(Records from a collection)
= = = = = = =

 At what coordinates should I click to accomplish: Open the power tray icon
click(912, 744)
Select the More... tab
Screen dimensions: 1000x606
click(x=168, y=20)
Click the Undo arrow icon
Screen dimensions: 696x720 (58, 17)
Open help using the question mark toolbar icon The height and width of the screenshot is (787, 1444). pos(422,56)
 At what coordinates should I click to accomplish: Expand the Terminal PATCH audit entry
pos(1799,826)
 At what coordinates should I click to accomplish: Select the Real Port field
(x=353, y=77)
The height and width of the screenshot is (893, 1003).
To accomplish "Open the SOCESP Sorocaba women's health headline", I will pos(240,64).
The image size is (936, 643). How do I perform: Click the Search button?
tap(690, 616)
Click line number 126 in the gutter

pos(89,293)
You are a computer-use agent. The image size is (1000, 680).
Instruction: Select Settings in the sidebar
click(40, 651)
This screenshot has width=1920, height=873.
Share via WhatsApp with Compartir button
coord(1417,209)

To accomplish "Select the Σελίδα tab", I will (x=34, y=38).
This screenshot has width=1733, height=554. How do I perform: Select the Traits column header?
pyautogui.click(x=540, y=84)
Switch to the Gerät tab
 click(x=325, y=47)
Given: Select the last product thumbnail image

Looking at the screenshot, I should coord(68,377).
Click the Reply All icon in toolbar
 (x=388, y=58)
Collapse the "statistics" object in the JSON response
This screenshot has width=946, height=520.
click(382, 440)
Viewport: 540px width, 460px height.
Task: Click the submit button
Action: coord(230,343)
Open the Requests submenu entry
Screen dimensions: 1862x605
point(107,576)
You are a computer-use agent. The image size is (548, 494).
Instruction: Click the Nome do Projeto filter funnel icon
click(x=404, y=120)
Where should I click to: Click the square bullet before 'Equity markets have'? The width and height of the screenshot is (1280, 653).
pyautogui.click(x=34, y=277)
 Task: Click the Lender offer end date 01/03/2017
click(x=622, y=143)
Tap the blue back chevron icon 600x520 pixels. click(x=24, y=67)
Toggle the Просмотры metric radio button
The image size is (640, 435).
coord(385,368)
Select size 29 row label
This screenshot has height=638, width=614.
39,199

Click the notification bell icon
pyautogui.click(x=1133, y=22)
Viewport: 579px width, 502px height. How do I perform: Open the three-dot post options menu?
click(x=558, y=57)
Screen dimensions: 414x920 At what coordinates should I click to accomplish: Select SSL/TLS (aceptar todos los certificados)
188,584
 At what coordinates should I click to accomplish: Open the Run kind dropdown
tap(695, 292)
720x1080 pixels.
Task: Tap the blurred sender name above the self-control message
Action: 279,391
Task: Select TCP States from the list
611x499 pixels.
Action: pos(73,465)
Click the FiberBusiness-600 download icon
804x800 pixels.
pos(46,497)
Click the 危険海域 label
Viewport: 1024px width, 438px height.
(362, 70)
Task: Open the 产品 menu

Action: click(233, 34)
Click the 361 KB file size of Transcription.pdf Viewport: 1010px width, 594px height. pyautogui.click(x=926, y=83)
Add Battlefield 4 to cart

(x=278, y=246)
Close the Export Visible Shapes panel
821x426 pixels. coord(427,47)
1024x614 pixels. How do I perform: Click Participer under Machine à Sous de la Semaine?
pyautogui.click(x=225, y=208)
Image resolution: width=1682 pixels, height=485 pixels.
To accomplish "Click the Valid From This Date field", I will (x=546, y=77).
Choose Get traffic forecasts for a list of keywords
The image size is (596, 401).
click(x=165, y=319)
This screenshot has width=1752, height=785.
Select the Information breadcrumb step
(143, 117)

= = = = = = =

(EXERCISE) Count the lines of the data that hold the string "will". The answer should be that number alone.

(TASK ANSWER) 3